In 1966, Dohan [ 5, 6] reported that in certain parts of the world people appeared much freer from mental illness than those in the West. He wrote: "The kinds of cereal grain from products customarily eaten may be a factor in the production of psychiatric symptoms". He suggested that there might be a relationship between schizophrenia and coeliac disease, a disease of known sensitivity to wheat and sometimes to milk. Dohan [ 5, 6] said the wheat-and rye-eating areas of the world had the highest incidence of schizophrenia, with oats and barley areas next, followed by the rice-eating areas (with approximately 60% of the incidence of the wheat areas). In sorghum- and maize-eating areas the incidence of schizophrenia was approximately 25% of the wheat areas and in the highlands of New Guinea a practically nil incidence was found. Here no grains were eaten. William Philpott, an American psychiatrist, found that half his sample of schizophrenic patients could not tolerate milk and 64% were wheat sensitive.

The Italian researcher, Buscaino [ 7], reported that he had found damage to the gut lining in unmedicated patients, in part similar to that now found in coeliac disease. Baruk [ 8], a famous Parisian psychiatrist wrote that "It is not necessary to believe that the origin of mental illness is always in the brain, but that very often, on the contrary, the cause is very far from the brain, and the brain is only functionally disturbed by the toxins coming from the abdominal organs". Is a faulty digestive system, then, often the cause of disturbed brain function in schizophrenia? It seems very likely in many, if not all, cases.

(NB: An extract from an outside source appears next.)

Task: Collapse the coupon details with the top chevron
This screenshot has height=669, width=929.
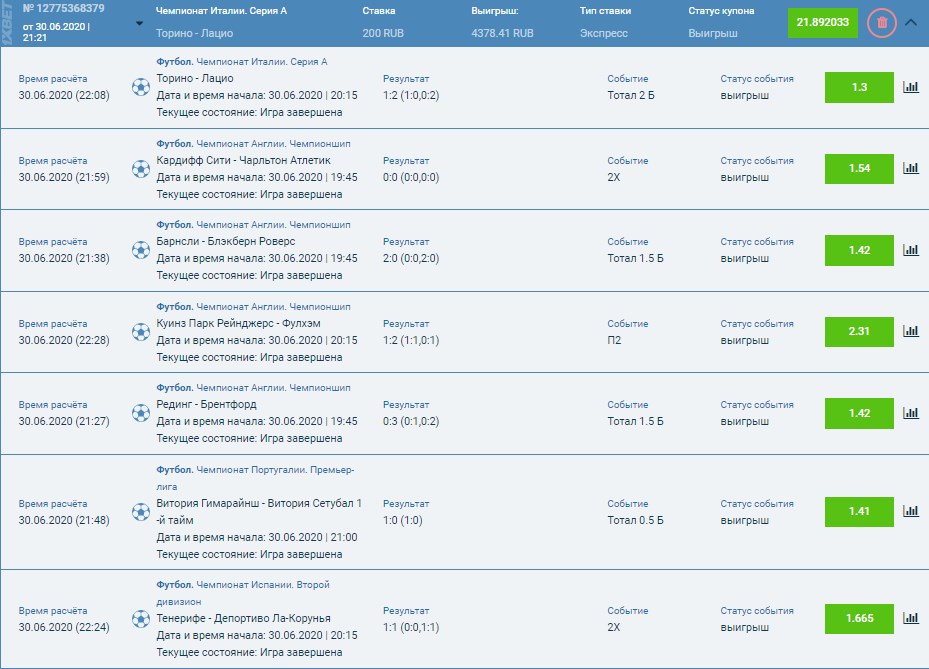Action: (x=911, y=23)
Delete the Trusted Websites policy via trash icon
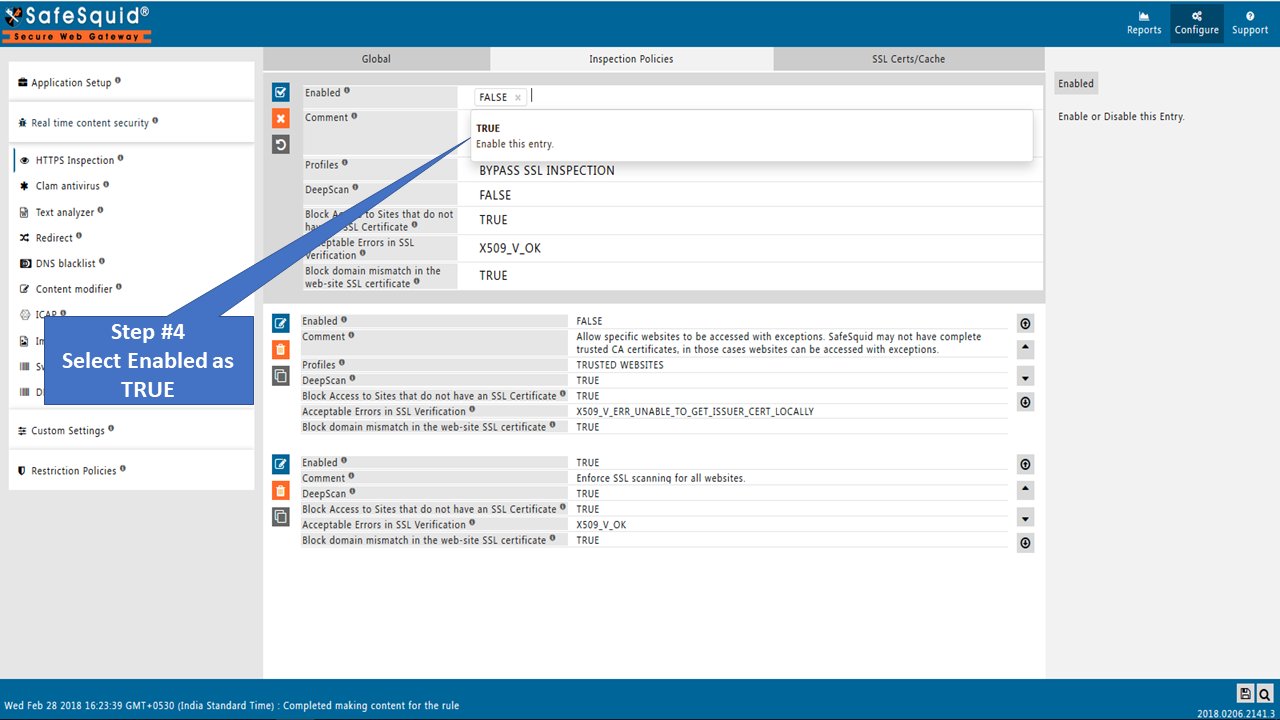This screenshot has height=720, width=1280. (x=281, y=349)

Horrobin and his colleagues [ 9, 10] have very recently reported a genetic defect which alters the activity of an enzyme regulating phospholipids in membranes, making them potentially unstable. If there is a generalized membrane defect in schizophrenia, as Horrobin and his colleagues [ 9, 10] think, the gut membranes may also be affected and the passage of infectious organisms (bacteria and viruses) into the blood may become easier.

Wheat protein (gluten) is thought to damage the gut membranes in coeliac disease. In the light of Buscaino's [ 6] work, they may act in a similar way in schizophrenia and again lead to both an invasion into the body by microorganisms and a malabsorption of nutrients. Peck [ 11] stated that "lipids have especially potent and complex effects on the body's response to infections and stress".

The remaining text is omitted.